Input data:
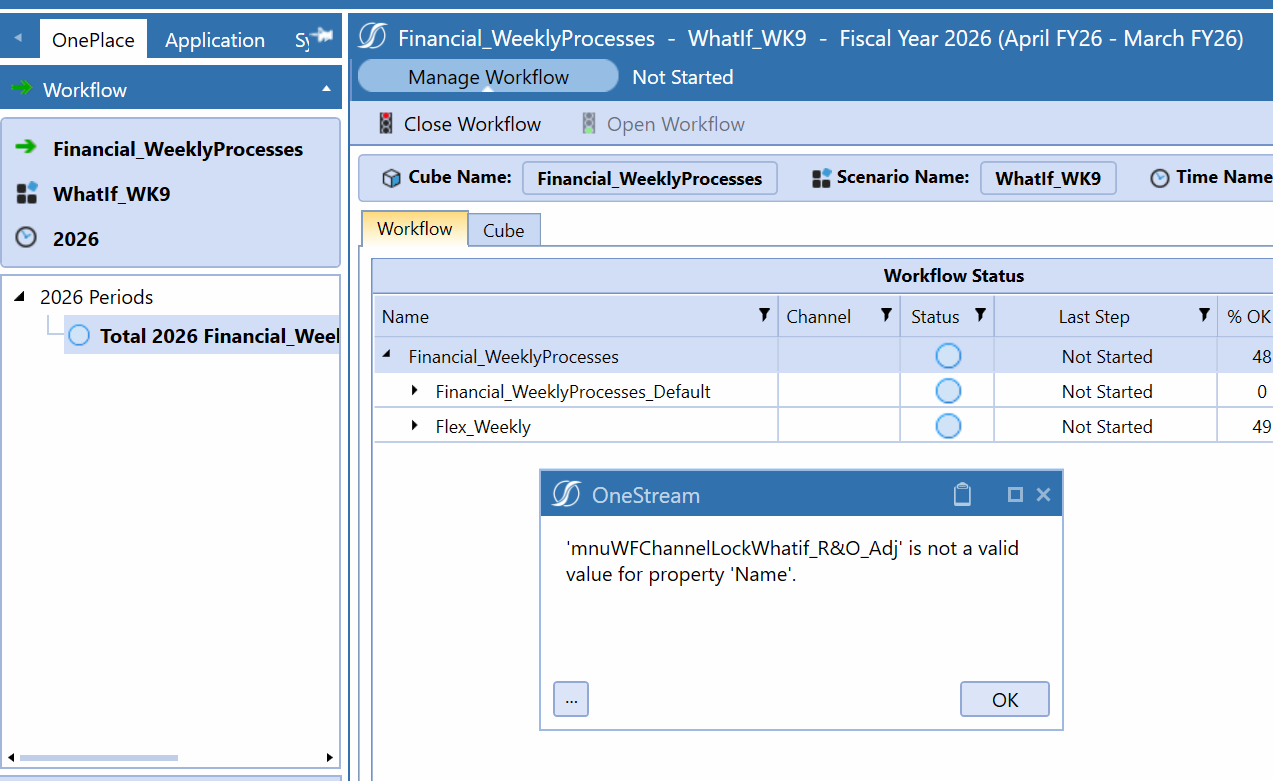Switch to the Cube tab
Screen dimensions: 1273x781
(503, 230)
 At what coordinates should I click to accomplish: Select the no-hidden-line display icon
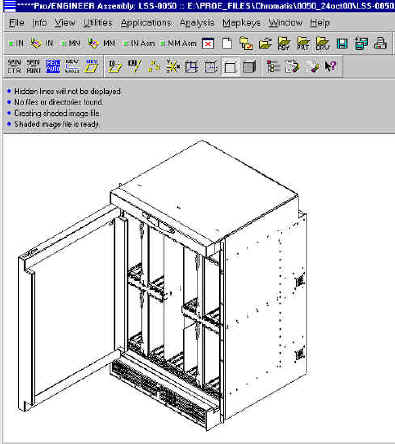coord(230,67)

Exercise: Give again, word for word, each line from the one holding "At what coordinates" through the end of the entries, and leave out any picture.

Answer area:
 At what coordinates should I click to accomplish: Select the no-hidden-line display icon
coord(230,67)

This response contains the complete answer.